My parents took me to see School Ties in theaters.
I don't know if they did it as a kind of preparation for sending me to a Catholic private school (which never happened) or to broaden my horizons more as I'd never really dealt with religious discrimination before. At least, not obviously.
Being an Army Brat, I'd had plenty of exposure to all sorts of folks from all sorts of both religious and cultural backgrounds. One thing about the Army in the 80's and 90's... it was definitely a huge melting pot.
It also helped that I got kicked out of the Catholic school that my sister was already going to down the highway. I was just in kindergarten and already had problems with the catechism classes. It forced my parents to ship me across the wire to the local public schools close to the base which were 99% African-American.
If I hadn't woken up to religious discrimination thanks to the wide variety of families on base, I certainly learned about racial tensions early.

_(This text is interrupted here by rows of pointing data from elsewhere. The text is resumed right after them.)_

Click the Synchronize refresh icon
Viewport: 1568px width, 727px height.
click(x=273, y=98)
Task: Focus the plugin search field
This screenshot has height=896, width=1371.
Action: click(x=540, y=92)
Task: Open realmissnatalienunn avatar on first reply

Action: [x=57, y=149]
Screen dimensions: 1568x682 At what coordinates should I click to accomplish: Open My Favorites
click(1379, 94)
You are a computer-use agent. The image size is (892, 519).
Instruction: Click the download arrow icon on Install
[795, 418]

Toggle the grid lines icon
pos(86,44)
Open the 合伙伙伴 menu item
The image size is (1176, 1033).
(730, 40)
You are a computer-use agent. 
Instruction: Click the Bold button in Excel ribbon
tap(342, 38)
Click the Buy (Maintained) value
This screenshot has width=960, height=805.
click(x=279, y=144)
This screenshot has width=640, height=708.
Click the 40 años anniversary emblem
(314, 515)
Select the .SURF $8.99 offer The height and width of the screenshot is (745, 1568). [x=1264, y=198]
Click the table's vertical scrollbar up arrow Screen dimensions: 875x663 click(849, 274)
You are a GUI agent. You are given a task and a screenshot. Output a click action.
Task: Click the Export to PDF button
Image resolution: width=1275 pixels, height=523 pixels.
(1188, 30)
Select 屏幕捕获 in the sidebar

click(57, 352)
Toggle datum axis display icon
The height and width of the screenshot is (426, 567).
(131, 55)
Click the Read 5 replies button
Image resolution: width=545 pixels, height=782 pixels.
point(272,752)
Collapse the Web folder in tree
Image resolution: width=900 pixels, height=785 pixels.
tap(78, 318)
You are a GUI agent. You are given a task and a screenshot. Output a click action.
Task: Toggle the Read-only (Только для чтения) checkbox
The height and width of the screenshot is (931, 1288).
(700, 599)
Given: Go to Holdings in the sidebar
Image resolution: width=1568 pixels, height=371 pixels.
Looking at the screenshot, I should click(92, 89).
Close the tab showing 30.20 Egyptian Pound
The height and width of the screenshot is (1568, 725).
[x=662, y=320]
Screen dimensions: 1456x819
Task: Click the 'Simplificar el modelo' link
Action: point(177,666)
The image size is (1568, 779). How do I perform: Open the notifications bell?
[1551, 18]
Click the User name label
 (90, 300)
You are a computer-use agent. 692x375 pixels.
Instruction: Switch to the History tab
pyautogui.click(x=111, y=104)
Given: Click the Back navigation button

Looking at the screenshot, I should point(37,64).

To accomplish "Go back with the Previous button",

But, enough about me... this post is about School Ties.
Starring Brendan Fraser and many rising male actors of the era (Chris O'Donnell, Matt Damon, and Ben Affleck), School Ties tells a very simple story about the religious and class divide that, to a certain extent, still pervades American society.
David Greene (Fraser) is a top quarterback that a prestigious private school headhunts, in his senior year, to help them beat their bitter arch-rival in football. In order to entice him, they offer him an academic scholarship (though, he still has to work as a table server to pay for his other expenses). He accepts, though his coach recommends, without actually saying it, that he hide his Jewish heritage.
It's a choice David makes that works quite well for him as he assimilates into the WASPy elite (see, even I'm guilty of bigotry) of the school. That is, of course, until he is outed by his academic and love rival, Charlie Dillon (Damon).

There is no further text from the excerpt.